I tried to express the dielectric permittivity tensor $$\varepsilon_{ij}$$ as: $$\begin{equation} \varepsilon_{ij} = \varepsilon_{r} \varepsilon_{0} = \left(\chi_{ij} +1\right) \varepsilon_{0}\text{,} \end{equation}$$ where $$\varepsilon_{0}$$ is the electrical permittivity of free space, $$\varepsilon_{r}$$ is the relative permittivity or dielectric constant of a material and $$\chi_{ij}$$ is the dielectric susceptibility tensor.

However, I was told a Kronecker symbol was missing. If I understand properly, it is because the central part of the equation ($$\varepsilon_{r} \varepsilon_{0}$$) must be a tensor to match the left and right hand sides. Would it be correct to write the equation as: $$\begin{equation} \varepsilon_{ij} = \varepsilon_{r} \varepsilon_{0}\delta_{ij} = \left(\chi_{ij} +1\right) \varepsilon_{0} \end{equation}$$ or do I misunderstand something?

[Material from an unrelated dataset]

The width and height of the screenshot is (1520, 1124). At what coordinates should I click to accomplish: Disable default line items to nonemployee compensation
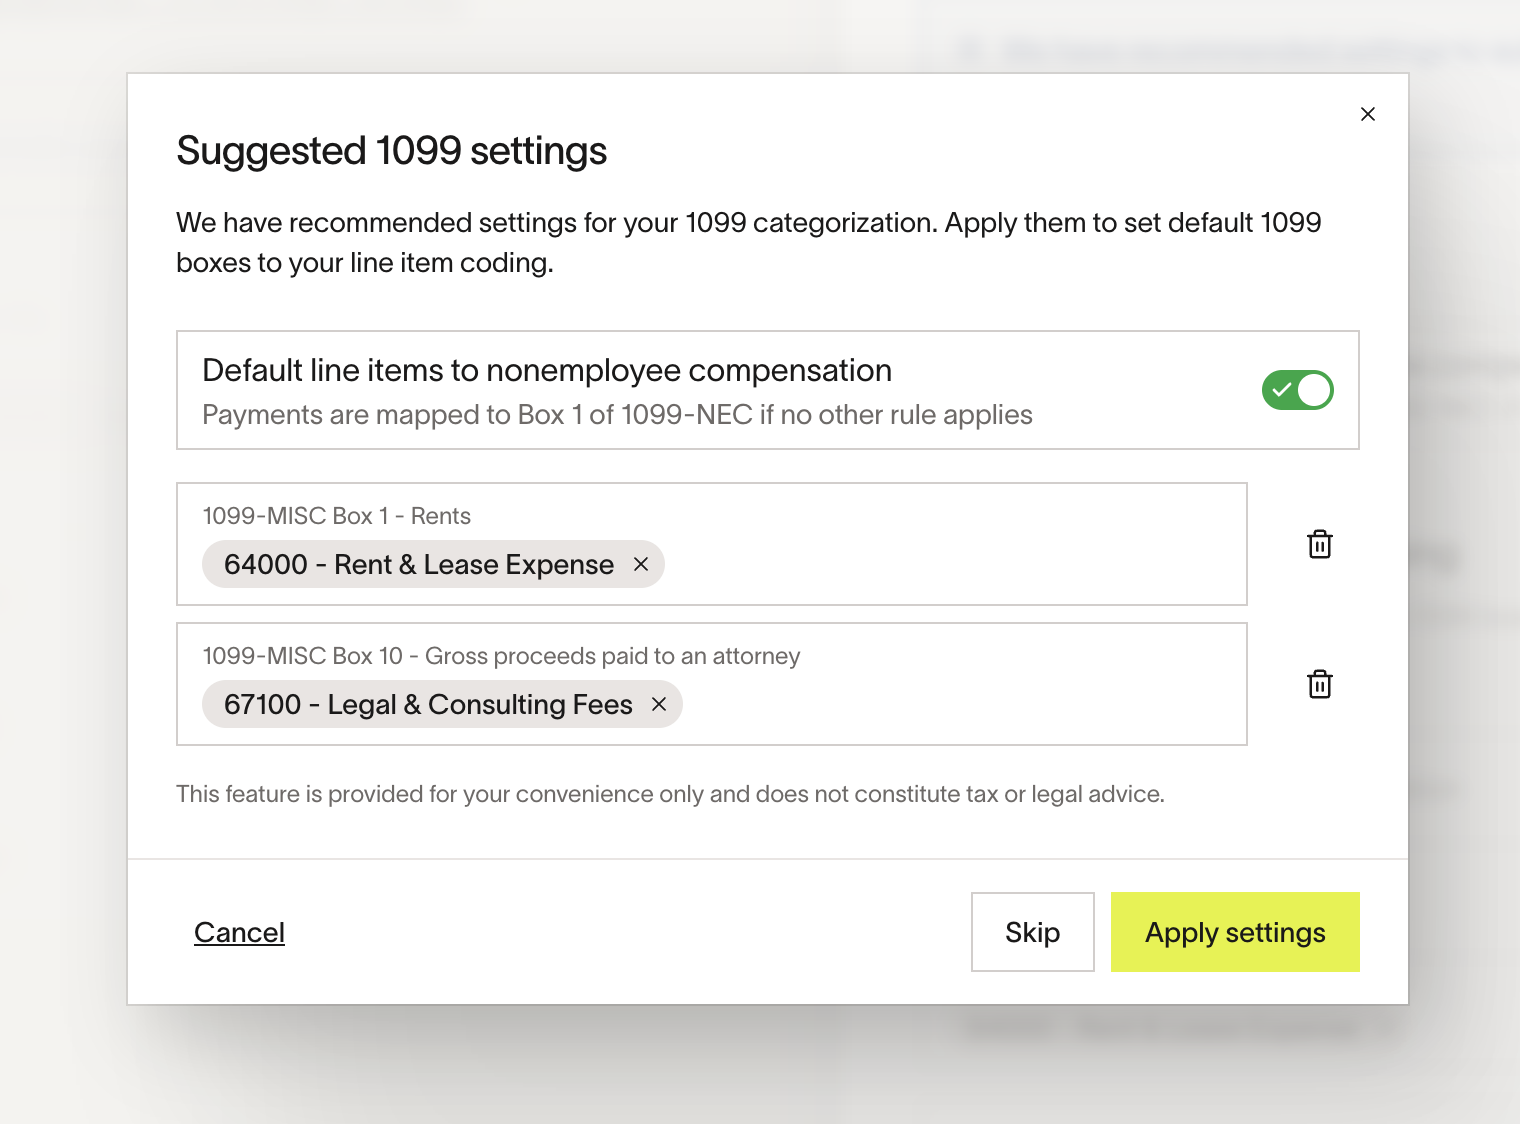pyautogui.click(x=1297, y=390)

Your equation, $$\varepsilon_{ij} \stackrel{?}{=} \varepsilon_{r} \varepsilon_{0}\delta_{ij} \stackrel{?}{=} \left(\chi_{ij} +1\right) \varepsilon_{0},$$ is incorrect.
To see why, consider the case where the material is not present, and you're just using your (now over-complicated) theory to describe a vacuum. In this case, your equation says that $$\varepsilon_{ij} = \varepsilon_0$$, and it says that this is true for every combination of $$i$$ and $$j$$, which can't be right.
Instead, the correct version is $$\varepsilon_{ij} = \left(\chi_{ij} +\delta_{ij}\right) \varepsilon_{0},$$ which uses the correct lifting of the scalar operator $$1$$ to the identity matrix. If you must have a relative permittivity $$\varepsilon_r$$, then this must also be a tensor, and you can write $$\varepsilon_{ij} = \left(\chi_{ij} +\delta_{ij}\right) \varepsilon_{0} = \varepsilon_{r,ij}\varepsilon_{0}$$.